Howard County Votes to Raise the Voices of Everyday People
Candidates for local office in Howard County, Md., will soon be able to run and win campaigns for office on the strength of their grassroots support instead of relying on big donors after the County Council voted Monday to override the County Executive Allan Kittleman’s veto of a bill to create a small-donor public financing program for elections there.
“I believe the bill before us sets us on a path to restore and improve confidence in our democracy here in Howard County,” Council Chairman Jon Weinstein said of his vote.
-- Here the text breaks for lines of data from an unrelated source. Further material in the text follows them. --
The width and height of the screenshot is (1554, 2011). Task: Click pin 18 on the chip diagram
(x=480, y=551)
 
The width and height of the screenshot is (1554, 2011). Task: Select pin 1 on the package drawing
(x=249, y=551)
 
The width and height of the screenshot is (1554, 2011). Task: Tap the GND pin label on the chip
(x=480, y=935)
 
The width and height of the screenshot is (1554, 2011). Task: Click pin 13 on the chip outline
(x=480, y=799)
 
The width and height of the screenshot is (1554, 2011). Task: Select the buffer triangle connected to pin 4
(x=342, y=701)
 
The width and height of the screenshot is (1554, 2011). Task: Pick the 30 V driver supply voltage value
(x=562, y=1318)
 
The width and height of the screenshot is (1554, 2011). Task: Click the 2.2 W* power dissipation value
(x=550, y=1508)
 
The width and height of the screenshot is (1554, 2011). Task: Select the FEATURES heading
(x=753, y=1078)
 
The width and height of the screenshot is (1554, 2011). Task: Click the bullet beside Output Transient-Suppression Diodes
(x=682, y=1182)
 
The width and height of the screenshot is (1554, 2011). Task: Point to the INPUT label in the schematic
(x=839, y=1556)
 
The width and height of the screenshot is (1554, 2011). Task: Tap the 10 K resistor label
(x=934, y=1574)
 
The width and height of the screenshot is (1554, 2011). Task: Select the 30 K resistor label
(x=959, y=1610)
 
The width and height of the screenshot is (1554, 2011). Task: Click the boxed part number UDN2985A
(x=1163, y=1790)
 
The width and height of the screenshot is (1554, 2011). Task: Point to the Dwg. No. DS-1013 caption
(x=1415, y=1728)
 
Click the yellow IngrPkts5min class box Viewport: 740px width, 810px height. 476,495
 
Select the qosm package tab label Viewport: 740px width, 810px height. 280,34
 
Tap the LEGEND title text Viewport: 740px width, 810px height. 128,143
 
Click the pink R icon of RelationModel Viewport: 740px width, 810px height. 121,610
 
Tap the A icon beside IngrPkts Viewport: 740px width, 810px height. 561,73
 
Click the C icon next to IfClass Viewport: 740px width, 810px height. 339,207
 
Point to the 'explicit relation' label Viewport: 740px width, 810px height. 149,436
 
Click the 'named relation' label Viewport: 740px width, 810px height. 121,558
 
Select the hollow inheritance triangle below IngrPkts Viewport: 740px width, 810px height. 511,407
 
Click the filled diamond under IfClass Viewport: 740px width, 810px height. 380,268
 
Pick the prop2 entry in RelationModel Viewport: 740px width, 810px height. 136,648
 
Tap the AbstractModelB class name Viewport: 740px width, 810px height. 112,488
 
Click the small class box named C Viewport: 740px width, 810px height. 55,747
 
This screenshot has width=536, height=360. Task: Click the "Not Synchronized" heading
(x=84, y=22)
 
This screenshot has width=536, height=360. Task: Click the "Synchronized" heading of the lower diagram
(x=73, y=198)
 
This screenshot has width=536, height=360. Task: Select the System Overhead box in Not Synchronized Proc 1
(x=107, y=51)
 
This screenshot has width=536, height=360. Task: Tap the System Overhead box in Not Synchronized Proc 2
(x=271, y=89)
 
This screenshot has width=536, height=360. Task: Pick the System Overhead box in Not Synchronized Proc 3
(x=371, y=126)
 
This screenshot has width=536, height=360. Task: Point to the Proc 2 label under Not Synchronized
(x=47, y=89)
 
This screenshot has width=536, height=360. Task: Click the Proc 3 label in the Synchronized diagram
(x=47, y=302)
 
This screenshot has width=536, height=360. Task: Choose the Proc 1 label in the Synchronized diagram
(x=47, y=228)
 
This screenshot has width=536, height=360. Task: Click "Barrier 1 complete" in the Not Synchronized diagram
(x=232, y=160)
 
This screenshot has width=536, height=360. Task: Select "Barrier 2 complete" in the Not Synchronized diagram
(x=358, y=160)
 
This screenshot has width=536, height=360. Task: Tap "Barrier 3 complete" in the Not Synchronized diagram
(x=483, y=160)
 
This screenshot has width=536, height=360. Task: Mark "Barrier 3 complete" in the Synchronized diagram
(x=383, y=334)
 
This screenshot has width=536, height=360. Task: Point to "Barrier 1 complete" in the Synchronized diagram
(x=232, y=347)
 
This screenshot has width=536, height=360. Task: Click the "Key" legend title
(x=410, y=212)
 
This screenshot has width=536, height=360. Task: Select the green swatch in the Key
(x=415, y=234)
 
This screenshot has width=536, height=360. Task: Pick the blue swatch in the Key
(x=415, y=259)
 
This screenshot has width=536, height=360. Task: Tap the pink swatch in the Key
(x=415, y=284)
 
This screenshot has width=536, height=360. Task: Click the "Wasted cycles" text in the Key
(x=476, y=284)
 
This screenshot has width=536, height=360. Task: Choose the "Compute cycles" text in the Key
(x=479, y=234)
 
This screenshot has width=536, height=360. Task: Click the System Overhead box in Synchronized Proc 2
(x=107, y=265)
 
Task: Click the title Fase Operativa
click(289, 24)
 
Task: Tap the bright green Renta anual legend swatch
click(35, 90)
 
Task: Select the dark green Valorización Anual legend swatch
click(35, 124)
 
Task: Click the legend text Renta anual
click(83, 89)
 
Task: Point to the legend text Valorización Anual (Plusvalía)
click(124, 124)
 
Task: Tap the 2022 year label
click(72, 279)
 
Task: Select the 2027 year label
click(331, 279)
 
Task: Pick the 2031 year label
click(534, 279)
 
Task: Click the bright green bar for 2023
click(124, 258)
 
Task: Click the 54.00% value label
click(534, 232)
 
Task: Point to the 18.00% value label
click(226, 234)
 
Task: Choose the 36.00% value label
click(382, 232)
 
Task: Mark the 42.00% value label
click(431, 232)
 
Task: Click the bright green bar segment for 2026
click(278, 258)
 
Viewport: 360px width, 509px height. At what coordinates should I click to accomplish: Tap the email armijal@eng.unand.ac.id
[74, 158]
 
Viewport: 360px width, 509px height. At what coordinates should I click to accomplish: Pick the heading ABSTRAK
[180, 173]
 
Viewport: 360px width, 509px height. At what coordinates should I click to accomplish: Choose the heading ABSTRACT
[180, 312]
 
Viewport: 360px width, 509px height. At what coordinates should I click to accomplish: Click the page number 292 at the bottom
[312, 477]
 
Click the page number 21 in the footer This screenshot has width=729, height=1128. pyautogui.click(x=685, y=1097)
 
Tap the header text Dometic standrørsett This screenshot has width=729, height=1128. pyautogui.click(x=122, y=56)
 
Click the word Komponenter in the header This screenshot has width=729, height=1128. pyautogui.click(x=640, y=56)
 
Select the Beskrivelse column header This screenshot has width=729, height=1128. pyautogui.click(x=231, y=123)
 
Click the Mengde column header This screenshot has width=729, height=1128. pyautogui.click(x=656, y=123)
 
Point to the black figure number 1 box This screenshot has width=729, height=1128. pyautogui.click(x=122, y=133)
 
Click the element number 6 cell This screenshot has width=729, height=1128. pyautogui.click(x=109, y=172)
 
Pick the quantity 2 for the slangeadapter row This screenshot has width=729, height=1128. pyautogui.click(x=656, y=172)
Like other small-donor empowerment programs around the country, the legislation will allow candidates to run for office without relying on the wealthy contributors and lobbyists who usually fund elections. It will give Howard County residents a more robust voice in the political process and open up elections there to allow candidates with strong community support—but who might not have access to big donors–to run competitive campaigns for office.
Under the program, participating candidates who agree to accept no donations over $250 will have their small donations matched, to a limit, on a seven-to-one basis for County Executive candidates and five-to-one for Council candidates. That means a $25 donation to your neighbor running for the Council will become $150. To qualify, candidates must show a broad base of community support by collecting a set number of qualifying contributions.
This legislation was passed following a 2016 ballot initiative that voters supported to allow for such a program to be created. In addition to Every Voice, that initiative and the bill passed on Monday are supported by Common Cause Maryland, Maryland PIRG, Progressive Maryland, the Maryland League of Conservation Voters, Democracy Initiative, Sierra Club, the NAACP, and many others.
Howard is the second county in Maryland to create such a system. Montgomery County’s small-donor program, passed in 2015, is in effect for the first time this cycle and several candidates are participating. On Election Day last November, voters in Berkeley, Calif., voted to create a small-donor program for its elections. Last December, the Portland, Ore., City Council also passed a similar program.
Around the country, people are coming together to fight back against the big-money takeover of our elections and for a democracy that works for everyone.